The trial of former Italian Prime Minister Silvio Berlusconi for tax evasion and other financial crimes has been delayed while the defence attempts to remove one of the trial judges.
According to Berlusconi's lawyers, Judge Edoardo d'Avossa is unsuitable to preside over the hearing because he has previously heard another case involving Berlusconi. On that occasion, the former Prime Minister was acquitted of charges of false accounting.
In his latest brush with the authorities, Berlusconi, along with a dozen other defendants, is facing charges of tax fraud, false accounting, money laundering and embezzlement, stemming from transactions in which his television network Mediaset acquired US film rights through two offshore companies between 1994 and 1996, and allegedly artificially inflated the purchase price to avoid tax.

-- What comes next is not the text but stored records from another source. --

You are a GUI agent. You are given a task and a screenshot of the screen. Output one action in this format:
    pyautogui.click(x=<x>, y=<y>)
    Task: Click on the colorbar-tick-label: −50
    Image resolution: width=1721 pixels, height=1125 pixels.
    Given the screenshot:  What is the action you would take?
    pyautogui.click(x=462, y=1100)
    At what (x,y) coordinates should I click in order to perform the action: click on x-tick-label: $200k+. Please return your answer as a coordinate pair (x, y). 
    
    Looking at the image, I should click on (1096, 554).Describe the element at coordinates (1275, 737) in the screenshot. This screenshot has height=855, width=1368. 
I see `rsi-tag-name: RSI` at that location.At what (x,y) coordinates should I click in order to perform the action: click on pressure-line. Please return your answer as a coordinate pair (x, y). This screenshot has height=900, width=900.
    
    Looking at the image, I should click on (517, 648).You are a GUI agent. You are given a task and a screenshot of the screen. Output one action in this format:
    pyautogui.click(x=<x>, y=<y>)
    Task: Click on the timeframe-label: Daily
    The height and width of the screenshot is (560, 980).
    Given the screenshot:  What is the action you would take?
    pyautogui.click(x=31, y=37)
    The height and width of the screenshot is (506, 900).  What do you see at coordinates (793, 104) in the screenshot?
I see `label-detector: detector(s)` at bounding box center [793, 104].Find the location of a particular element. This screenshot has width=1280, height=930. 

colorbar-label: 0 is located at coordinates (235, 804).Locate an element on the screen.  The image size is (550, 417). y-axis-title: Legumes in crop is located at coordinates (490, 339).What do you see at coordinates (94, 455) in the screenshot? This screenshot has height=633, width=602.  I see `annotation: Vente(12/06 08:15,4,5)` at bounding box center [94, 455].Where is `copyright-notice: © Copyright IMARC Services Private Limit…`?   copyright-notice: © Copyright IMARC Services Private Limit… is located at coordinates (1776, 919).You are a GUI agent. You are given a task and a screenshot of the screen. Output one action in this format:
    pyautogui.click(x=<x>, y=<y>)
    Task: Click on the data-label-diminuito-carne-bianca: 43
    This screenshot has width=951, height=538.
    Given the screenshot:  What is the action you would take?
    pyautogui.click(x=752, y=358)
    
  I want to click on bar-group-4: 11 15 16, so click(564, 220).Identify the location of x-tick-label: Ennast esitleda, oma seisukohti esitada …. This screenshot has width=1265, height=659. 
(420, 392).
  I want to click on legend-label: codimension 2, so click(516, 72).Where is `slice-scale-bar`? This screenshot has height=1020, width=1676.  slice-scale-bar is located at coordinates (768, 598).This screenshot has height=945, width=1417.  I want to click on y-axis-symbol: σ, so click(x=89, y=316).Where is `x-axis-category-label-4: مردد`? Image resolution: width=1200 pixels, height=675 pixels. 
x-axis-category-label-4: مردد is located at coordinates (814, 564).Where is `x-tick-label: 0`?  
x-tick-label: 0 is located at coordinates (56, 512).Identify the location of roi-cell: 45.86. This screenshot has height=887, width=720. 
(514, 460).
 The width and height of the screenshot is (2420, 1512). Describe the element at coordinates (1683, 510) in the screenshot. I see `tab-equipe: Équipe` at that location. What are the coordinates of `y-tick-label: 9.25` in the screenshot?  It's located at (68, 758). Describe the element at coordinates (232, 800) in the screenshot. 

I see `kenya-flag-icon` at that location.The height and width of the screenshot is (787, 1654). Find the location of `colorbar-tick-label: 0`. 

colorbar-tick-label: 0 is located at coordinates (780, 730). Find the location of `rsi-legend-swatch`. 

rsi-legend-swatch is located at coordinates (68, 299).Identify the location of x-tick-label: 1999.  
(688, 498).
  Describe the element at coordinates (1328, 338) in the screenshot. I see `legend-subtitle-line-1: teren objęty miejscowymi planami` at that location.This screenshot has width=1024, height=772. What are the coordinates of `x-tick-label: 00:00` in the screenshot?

Notably, Berlusconi's co-defendant is British lawyer David Mills, the estranged husband of Tessa Jowell, Culture Secretary in Tony Blair's cabinet. The prosecution alleges that Mills received US$600,000 from Berlusconi for giving false testimony in a 1997 trial in which Berlusconi was charged with bribing tax officials to give favourable tax audits of his media companies.
Berlusconi and Mills face prison terms of up to twelve years if convicted. However, Italy's statute of limitations may come to their rescue, and prosecutors only have until November 2007 to prove their case.
Conveniently for Berlusconi, the statute of limitations was reduced to seven-and-a-half years in 2005 - just months before he was voted out of office in April 2006.
The trial is due to recommence next Monday.